The thing about losing weight for any kind of reason is that your mind stays the same. When I weighed physically less than Mike, according to the numbers on the scale, I still felt the same way about my body — being jealous of thinner girls and worrying every time I sat on his lap — even if I looked different. I felt like the dynamic of the relationship didn't change at all.
But guess what? Mike told me he wasn't with me because of a number on a scale or because of the space I took up in this world; he was with me because he found me attractive. Because I cared about people. Because of my obnoxious, dorky laugh. Because I helped him on an art history presentation late into the night (and made it better, thank you very much). And sure, he thought I was pretty, but my concerns about weighing more than him were never even a factor in his mind at all. The thing I didn't understand then was that people are going to be attracted to you whether you're big or small; and someone will think you're the hottest sh*t around, no matter your size.
One of the best things about my relationship with Mike was he made me feel wanted. In his eyes, I was always desired. Naturally, I had to learn when this relationship ended that finding my self-worth in another person isn't healthy long-term at all, but honestly, at the time of that relationship, it helped me a lot. When I told him the story about the friend who said I wouldn't be "thin enough" for him, he was angry. He told me he always thought I was gorgeous, from the first day he met me. And when he found out about the boy who said that despicable thing about my body? Mike said he'd punch him if he ever met him. (However, I don't condone violence, and anyway, Mike screams at the sight of cockroaches.)
Funnily enough, the next person I was with after Mike was physically bigger than me — and the weight I had once shed was coming back, bit by bit. I didn't feel that post-surgery energy anymore after five years had passed, and maybe I was less focused on proving I had to look a certain way for anyone. Also, I lost the weight in an unhealthy way, by restricting basically every food I loved: chocolate, pasta, bread. Naturally, it would come back. That next boy was muscular and taller than I was, and during our first kiss, I was actually kind of scared he would crush me. (These weird fears I have about people crushing people during intimacy can stop any time, thanks.)

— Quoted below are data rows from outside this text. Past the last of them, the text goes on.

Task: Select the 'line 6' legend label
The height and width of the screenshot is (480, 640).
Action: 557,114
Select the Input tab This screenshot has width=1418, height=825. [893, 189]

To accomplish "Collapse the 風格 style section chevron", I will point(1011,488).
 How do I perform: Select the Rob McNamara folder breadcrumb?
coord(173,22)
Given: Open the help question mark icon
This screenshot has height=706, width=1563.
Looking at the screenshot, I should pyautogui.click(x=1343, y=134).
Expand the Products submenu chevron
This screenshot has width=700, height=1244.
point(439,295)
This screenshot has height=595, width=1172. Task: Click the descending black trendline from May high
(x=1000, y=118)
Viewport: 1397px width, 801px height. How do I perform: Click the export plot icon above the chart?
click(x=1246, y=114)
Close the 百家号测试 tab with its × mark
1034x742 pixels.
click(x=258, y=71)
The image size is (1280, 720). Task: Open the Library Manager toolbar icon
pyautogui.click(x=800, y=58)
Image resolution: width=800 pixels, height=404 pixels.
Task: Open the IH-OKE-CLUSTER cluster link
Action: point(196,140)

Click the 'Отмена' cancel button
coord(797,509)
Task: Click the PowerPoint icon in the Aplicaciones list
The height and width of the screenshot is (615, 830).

I realized toward the end of that relationship with Mike that people are going to like me or they're not, but being who I am isn't a flaw at all. I embrace my larger physical attributes because taking up more space in the world isn't a bad thing. Previously wanting to make myself as small and delicate as possible was me allowing some insecurity to rule how I saw myself. I'm owning who I am — a person with a big laugh and a curvy body, who pretends to be a legit makeup guru on Instagram stories — because I'm actually f*cking great and I don't need to change anything about myself to attract someone to me at all.
Now, I'm focusing less on being "too big" for another person — girlfriend, boyfriend, whomever it may be — and more on just finding someone who makes me happy. While working on my insecurities is still a daily battle, I'm learning now that everyone is deserving of love, no matter their size.